Submitted by Bryan X. DeSouza, MD
Edited by Francisco Gomez, MD

Nerve ultrasound improves detection of treatment-responsive chronic inflammatory neuropathies
Ingrid J.T. Herraets, MD,* H. Stephan Goedee, MD, PhD,* Johan A. Telleman, MD,* Ruben P.A. van Eijk, MD, J. Thies van Asseldonk, MD, PhD, Leo H. Visser, MD, PhD, Leonard H. van den Berg, MD, PhD, and W. Ludo van der Pol, MD, PhD
Neurology 2020;94:1-10
The authors had previously shown brachial plexus and median nerve enlargement were reliably discoverable via ultrasound in patients with inflammatory neuron. Authors evaluated diagnostic accuracy of nerve ultrasound in a prospective study including 100 consecutive patients, with aim of determining whether ultrasound in as well as nerve conduction studies can aid in detecting treatment-responsive patients. Patient included were under suspicion of chronic inflammatory neuropathies (CIN), including CIDP and variants (Lewis Sumner syndrome, and Multifocal Motor Neuropathy).
100 consecutive patients referred for suspected CIN were evaluated by nerve ultrasound (NUS), standardized nerve conduction studies (NCS) and other diagnostic tests.  A diagnosis of CIN  variants was established upon fulfillment of clinical criteria, NCS, NUS and or  treatment response criteria was met. NUS criteria was determined as enlargement, that is increased in cross section of a nerve was found at 1 or more of the measured sites set at proximal median nerve and brachial plexus.
The cohort was divided  into 4 groups based on NCS and NUS findings, and monitored over one year save group 3 whom were excluded.

  NCS Ultrasound Number of patients
Group 1 + + 31
Group 2 + - 3
Group 3 - - 41
Group 4 - + 25

A diagnosis of chronic inflammatory neuropathy was established in 38 patients. Sensitivity and specificity of nerve ultrasound and NCS were 97.4% and 69.4%  and 78.9% and 93.5%, respectively. Investigators found that 8/38 patients with normal NCS yet abnormal NUS responded to treatment.

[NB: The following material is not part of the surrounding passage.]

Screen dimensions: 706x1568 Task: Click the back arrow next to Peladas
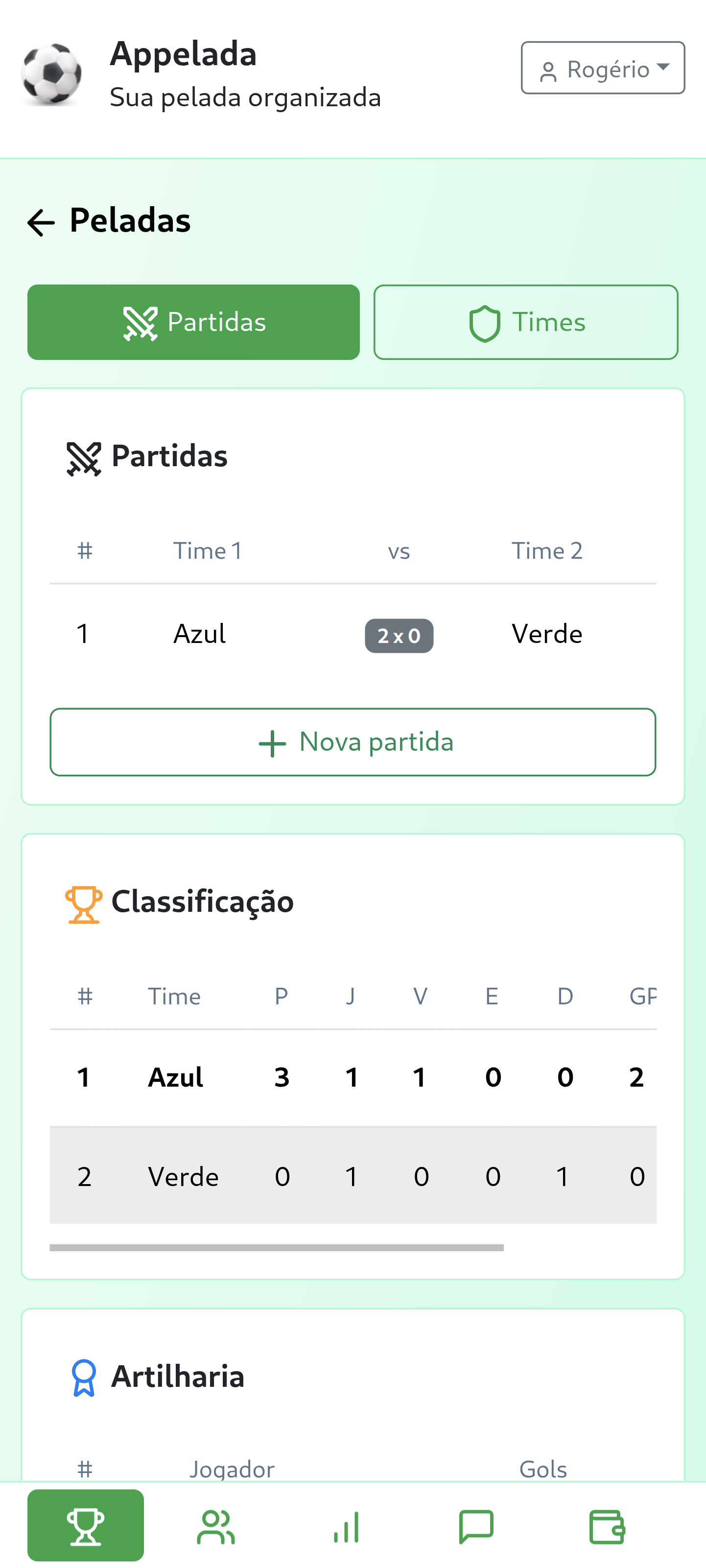[x=41, y=222]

They concluded that NUS was highly sensitive, discovering an additional 21.1% of CIN that subsequently responded to treatment.
Comments: The importance of this study cannot be understated, given NUS is an emerging technique with an increased sensitivity over NCS. NUS also offers greater patient comfort, as a non-invasive evaluation method, and may incur decreased costs and shorter exam time. If these results can be replicated in Class I or II studies, then ultrasound may be incorporated in the EFNS/PNS diagnostic criteria for CIDP. Clinicians should then strongly consider adding this technique to their practice. The ability to detect additional cases of CIN that would otherwise be missed and ,more importantly, offer treatment and an improved quality of life to several patients whom may otherwise go undiagnosed.